Faut-il rappeler à ce propos que les immigrés venant de régions pauvres transfèrent souvent vers leurs familles restées au pays des sommes supérieures à l’aide au développement attribuée par les États comme la France ? L’Organisation Internationale pour les Migrations (OMI) évalue à plus de 200 milliards de dollar par an l’argent rapatrié par les immigrés dans leur pays d’origine.

Or, les réajustements structurels dictés par les institutions internationales et le mode de partenariat actuel du Nord imposent une économie libérale, détruisant les assises économiques, culturelles, sociales et familiales des peuples. Les individus perdent leurs valeurs traditionnelles et se réfugient dans les intégrismes religieux et le communautarisme.

La facilité avec laquelle les armes continuent de partir de l’Europe pour alimenter des conflits violents contraste avec les énormes obstacles que rencontrent les réfugiés pour trouver refuge et protection au sein de l’Europe.

L’absence de contrôles aux frontières de la circulation des armes et des fonds vers des pays qui violent les droits de l’homme est symptomatique de l’échec de l’Europe en l’espèce.
L’Europe se préoccupe davantage du contrôle de la circulation des personnes que de la protection de ces dernières.

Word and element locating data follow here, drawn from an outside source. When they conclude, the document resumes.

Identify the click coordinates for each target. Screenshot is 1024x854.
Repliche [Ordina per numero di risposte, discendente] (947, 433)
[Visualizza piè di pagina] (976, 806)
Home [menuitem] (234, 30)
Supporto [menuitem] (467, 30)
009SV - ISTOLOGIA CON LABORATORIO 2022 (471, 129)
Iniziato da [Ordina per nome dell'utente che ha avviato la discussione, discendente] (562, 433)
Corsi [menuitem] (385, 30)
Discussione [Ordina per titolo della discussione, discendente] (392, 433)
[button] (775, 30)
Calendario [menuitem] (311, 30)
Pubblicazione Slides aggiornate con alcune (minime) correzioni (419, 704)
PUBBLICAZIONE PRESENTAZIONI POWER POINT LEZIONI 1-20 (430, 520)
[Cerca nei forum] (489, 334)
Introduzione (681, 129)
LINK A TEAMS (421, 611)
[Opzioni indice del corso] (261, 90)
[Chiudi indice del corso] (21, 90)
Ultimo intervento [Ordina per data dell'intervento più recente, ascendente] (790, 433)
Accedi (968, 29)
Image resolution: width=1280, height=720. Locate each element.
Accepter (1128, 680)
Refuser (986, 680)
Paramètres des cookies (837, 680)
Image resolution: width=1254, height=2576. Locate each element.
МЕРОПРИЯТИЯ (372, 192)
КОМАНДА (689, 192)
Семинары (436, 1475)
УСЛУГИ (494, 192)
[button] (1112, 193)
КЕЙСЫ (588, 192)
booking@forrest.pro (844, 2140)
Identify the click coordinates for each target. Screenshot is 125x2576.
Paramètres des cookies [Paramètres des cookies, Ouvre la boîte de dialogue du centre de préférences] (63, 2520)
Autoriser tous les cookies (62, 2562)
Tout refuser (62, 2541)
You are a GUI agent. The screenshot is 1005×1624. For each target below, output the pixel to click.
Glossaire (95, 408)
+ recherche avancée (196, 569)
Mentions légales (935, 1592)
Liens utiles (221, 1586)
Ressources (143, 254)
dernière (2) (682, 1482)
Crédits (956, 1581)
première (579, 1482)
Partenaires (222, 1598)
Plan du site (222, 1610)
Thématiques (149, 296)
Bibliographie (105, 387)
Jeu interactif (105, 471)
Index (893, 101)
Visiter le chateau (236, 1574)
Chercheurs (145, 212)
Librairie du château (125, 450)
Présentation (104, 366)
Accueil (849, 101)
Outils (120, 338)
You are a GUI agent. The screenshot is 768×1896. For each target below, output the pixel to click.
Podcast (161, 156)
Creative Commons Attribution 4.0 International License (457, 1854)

La crise de l’asile est l’un des grands défis qui se pose à nous aujourd’hui.
Comment, par exemple, accorder une protection durable à des personnes qui (relevant ou non de la Convention de Genève) ont des raisons évidentes de craindre pour leur vie ou leur sécurité dans leur pays ? Mais vous avez déjà évoqué ce thème hier, je n’y reviens donc pas, même si j’ai beaucoup de choses à dire à ce sujet.

Contribuer à résoudre la question des migrations passe par l’absolue nécessité de sortir les pays du Sud du sous-développement dans lequel ils se trouvent et de les dégager des relations internationales dominantes.

En France, il est urgent de faire prendre conscience que le développement de ces pays doit être la priorité des priorités.

Enfin, il convient de traiter les migrants avec humanité en les considérant davantage comme des victimes plutôt que comme des délinquants. Il convient de mettre en œuvre une politique d’intégration véritablement ambitieuse reconnaissant la réalité de l’immigration.

Solidarité, développement et coopération doivent être les maîtres mots pour que les migrations - qui doivent être un droit - relèvent enfin du libre choix et non de la nécessité.

C’est, en tout état de cause, sur ces mots porteurs d’espoir que je termine cette allocution.
Je vous remercie de votre attention et donne à présent la parole au Docteur Riszard Cholewinski.